A 3ª Turma do Superior Tribunal de Justiça, por maioria de votos (3 a 2), decidiu, em sessão realizada em 19 de agosto, pela possibilidade de renovação compulsória de contrato por determinação judicial, com fundamento na necessidade de assegurar a continuidade de empresa em recuperação judicial.
O colegiado determinou que a TV Globo mantenha, por mais cinco anos, contrato de retransmissão com a TV Gazeta de Alagoas, afiliada integrante da Organização Arnon de Mello, pertencente ao ex-presidente Fernando Collor, atualmente submetida a processo de soerguimento judicial. A medida foi requerida pela devedora sob o argumento de que o referido contrato é responsável por aproximadamente 72% de sua receita, sendo essencial para a sua manutenção e para evitar a falência.
A controvérsia demandou interpretação extensiva da Lei nº 11.101/2005 e gerou divisão entre os ministros. Prevaleceu o voto divergente do ministro Humberto Martins, seguido pelos ministros Moura Ribeiro e Daniela Teixeira, em detrimento da posição do relator, Ricardo Villas Bôas Cueva, acompanhado pela ministra Nancy Andrighi. Estes últimos entenderam que a imposição da renovação comprometeria a autonomia privada e poderia gerar impactos sistêmicos no regime jurídico da recuperação judicial.
A corrente vencedora apoiou-se no art. 47 da Lei nº 11.101/2005, que consagra a função social da empresa e estabelece como finalidade da recuperação judicial a preservação da atividade econômica, da manutenção de empregos e da satisfação dos credores. Nesse contexto, entendeu-se que a apreciação incidental da renovação do contrato competiria ao juízo da recuperação, em razão da sua relevância para a continuidade da atividade empresarial.
O ministro Humberto Martins sustentou ainda interpretação ampliativa do conceito de “bem de capital essencial”, tradicionalmente associado a ativos físicos (máquinas, imóveis e equipamentos). Para a maioria, tal conceito também pode abranger relações contratuais indispensáveis à sobrevivência da empresa, como no caso concreto. Assim, destacou-se que a hermenêutica aplicada deve priorizar os princípios subjacentes à legislação recuperacional, e não apenas a literalidade normativa.

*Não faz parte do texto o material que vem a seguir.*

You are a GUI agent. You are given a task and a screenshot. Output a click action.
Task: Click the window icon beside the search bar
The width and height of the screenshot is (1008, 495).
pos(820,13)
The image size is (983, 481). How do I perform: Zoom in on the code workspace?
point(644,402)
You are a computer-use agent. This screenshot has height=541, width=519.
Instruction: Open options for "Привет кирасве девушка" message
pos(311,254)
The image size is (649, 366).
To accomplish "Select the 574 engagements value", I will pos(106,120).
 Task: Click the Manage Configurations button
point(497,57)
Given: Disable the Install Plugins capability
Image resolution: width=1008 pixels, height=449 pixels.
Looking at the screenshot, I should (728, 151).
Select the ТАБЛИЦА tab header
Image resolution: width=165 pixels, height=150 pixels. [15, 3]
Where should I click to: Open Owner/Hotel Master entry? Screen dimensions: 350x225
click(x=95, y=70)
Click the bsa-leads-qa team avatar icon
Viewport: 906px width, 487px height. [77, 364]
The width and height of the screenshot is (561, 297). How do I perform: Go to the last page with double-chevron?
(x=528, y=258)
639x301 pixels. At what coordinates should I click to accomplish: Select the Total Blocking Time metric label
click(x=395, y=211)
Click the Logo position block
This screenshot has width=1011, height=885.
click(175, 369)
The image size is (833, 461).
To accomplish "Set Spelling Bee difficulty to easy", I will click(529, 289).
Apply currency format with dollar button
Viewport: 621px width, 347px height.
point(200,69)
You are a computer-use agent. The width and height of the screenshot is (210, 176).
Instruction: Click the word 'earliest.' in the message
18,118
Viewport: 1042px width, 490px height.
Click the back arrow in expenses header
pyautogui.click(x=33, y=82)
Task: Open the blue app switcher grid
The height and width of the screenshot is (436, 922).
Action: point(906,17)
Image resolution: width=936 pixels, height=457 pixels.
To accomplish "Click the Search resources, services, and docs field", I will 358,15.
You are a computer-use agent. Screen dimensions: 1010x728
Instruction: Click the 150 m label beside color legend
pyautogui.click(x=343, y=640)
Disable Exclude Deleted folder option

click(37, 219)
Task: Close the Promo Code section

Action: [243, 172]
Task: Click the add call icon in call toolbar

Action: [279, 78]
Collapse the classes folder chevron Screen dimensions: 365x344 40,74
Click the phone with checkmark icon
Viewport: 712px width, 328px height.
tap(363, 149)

Diante disso, o colegiado concluiu ser legítima, em caráter excepcional, a mitigação do princípio da autonomia da vontade contratual, impondo à TV Globo a manutenção da relação jurídica mesmo contra a sua vontade, em razão do interesse público que permeia a recuperação judicial.
Por outro lado, o voto vencido do ministro Villas Bôas Cueva ressaltou que o juízo da recuperação não detém competência para deliberar sobre contratos vigentes, tampouco seria admissível a relativização da autonomia privada em nome da renovação compulsória. Destacou ainda que a medida, requerida incidentalmente pela devedora, impôs obrigação a terceiro estranho ao processo recuperacional, sem a devida oportunidade de contraditório.
Assim, o julgamento evidenciou a tensão entre a autonomia da vontade e a função social da empresa em crise, consolidando entendimento inédito no sentido de que, em situações extremas, o contrato pode ser equiparado a bem de capital essencial e, portanto, protegido pela jurisdição recuperacional.